Skip to content
Dan Leehr edited this page Jan 15, 2015 · 13 revisions

Data Import

TraitDB loads data in from CSV files. There are some high-level requirements to the structure of the CSV files, but most of the import is controlled by writing one or more Import Configs.

High-level requirements

File Encoding

CSV files should be UTF-8 encoded.

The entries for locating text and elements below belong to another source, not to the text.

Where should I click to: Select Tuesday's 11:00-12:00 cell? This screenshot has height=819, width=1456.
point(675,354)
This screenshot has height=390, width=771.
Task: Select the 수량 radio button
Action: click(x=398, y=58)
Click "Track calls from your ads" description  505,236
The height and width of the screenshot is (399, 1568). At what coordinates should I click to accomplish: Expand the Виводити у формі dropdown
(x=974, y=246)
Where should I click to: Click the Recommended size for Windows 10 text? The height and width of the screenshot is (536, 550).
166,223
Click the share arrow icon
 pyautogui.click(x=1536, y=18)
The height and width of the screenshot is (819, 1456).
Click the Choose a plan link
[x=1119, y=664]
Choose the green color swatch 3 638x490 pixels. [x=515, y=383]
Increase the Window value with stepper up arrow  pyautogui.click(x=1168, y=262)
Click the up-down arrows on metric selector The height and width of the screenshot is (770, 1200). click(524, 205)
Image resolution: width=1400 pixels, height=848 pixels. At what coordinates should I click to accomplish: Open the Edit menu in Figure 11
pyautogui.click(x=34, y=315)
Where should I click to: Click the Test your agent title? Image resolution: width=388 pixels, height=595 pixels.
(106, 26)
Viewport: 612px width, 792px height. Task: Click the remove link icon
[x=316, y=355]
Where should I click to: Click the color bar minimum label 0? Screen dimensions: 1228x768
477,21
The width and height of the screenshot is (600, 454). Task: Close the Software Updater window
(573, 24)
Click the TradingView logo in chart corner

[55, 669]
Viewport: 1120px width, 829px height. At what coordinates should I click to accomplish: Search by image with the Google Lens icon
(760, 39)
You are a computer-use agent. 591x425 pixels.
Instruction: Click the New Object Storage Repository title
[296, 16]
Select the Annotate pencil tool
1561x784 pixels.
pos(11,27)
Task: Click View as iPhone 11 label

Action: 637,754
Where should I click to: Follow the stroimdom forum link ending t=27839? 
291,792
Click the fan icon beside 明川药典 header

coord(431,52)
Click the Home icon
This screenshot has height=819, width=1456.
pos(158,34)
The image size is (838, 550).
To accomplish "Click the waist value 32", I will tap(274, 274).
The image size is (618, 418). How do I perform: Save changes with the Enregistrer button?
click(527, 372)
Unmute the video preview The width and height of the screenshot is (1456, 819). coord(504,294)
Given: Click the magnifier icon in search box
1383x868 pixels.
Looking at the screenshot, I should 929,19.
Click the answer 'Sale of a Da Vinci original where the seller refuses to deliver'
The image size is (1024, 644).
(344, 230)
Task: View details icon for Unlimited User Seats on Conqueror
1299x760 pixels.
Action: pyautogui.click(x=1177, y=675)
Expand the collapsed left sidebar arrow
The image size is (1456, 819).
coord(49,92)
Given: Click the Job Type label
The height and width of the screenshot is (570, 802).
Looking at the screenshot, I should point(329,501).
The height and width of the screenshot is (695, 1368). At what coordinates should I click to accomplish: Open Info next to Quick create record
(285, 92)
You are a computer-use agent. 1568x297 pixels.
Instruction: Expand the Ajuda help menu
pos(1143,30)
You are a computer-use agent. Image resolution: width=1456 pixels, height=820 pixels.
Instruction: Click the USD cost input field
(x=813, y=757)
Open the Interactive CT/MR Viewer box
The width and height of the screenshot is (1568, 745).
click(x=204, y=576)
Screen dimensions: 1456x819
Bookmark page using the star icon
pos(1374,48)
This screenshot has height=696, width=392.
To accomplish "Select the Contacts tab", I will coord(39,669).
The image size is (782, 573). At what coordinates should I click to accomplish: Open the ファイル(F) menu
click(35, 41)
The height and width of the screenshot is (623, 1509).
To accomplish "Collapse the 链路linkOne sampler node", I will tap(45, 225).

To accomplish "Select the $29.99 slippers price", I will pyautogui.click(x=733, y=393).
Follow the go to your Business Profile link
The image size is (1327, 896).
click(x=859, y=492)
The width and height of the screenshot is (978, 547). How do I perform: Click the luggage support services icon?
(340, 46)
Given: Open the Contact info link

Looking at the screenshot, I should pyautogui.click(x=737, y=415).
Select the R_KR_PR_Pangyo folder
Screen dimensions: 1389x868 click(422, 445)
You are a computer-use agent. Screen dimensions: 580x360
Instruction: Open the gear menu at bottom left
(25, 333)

A common workflow is to use Microsoft Excel to build up a spreadsheet and save as CSV. Sometimes, these files are not UTF-8 encoded, but you can use a free application like TextWrangler or gedit to open a CSV file and save in UTF-8 format.

Layout / Formatting

TraitDB expects CSV files to be laid out as follows:

  1. The first row must be a header row - to provide column names.
  2. Column names must be unique
  3. Any row after the first row must be a data row.

Example CSV file

Family Genus Species Chromosome Number source: Chromosome Number Karyotype source: Karyotype Comments Other
Rutaceae Citrus xlimon 36 doi:10.9999/abc123 ZW http://karyotypes.io Fascinating! abc
Rutaceae Citrus cavaleriei 40 doi:10.9999/xyz456 ZW http://karyotypes.io Not so fascinating xyz

Columns

There are three types of columns that are imported by TraitDB: Taxonomy, Traits, and Metadata. The taxonomy is a series of ordered names used to identify an operational unit, to which trait observations can be recorded. Traits are categorical or continuous values that have been observed of the taxonomic unit. Each trait column can have associated source/reference columns as well as free-text note columns. Metadata is used to capture any other data that should be recorded for the unit, but is not necessarily a trait. An Import Config instructs the TraitDB importer which columns are which. Columns not configured are ignored.

1. Taxonomy

As described earlier, the taxonomy columns are used to identify an operational taxonomic unit (OTU).

Family Genus Species
Rutaceae Citrus xlimon
Rutaceae Citrus cavaleriei

In this example we have two OTUs. Rutaceae-Citrus-xlimon and Rutaceae-Citrus-cavaleriei. Taxonomy is hierarchical, so these OTUs will share the same Family (Rutaceae) and Genus (Citrus).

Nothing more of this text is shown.